A Single Demo Won Jensen's $20B in Three Weeks
Nvidia spent $20 billion on a "why not." That was enough. At GTC2026 in San Jose, Jonathan Ross — Groq's CEO who is now also Nvidia's chief software architect — told the origin story of one of the largest deals in semiconductor history.

image from GPT Image 1.5
Nvidia's $20 billion acquisition of Groq's inference technology originated from a simple "why not" from Jensen Huang, after Sunny Madra proposed opening NVLink to Groq. A proof-of-concept demo disaggregating LLM inference between Nvidia GPUs and Groq's SRAM-based LPUs was presented to Huang, leading to a deal signed within three weeks. The combined architecture now sits in Nvidia's AI factory as the Groq 3 LPX Rack, offering premium fast token processing (200-400 tokens per second per user) alongside cost-effective slow tokens, delivering up to 35 times higher inference throughput per megawatt compared to Vera Rubin alone.

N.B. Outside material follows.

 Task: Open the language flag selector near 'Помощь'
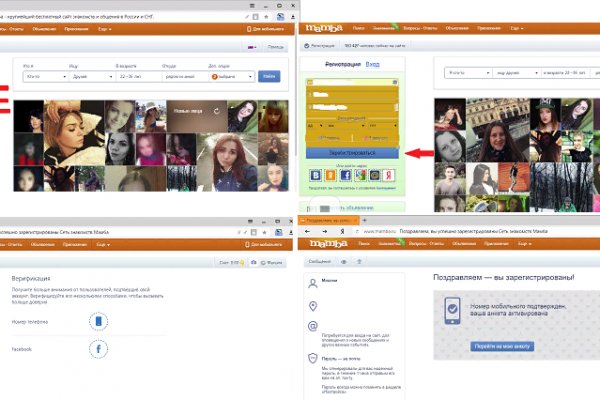(x=252, y=47)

- •Nvidia's $20B Groq deal closed in three weeks after a single proof-of-concept demo combined Nvidia GPUs with Groq's fast SRAM-based LPUs.
- •The disaggregated architecture leverages silicon physics: Groq's LPUs excel at fast token generation while Nvidia's GPUs provide high aggregate throughput, enabling a premium tier for high-interactivity AI workloads.
- •Nvidia's GTC keynote projected the combined system could drive close to $300 billion in annual revenue per gigawatt for customers—a keynote projection, not audited.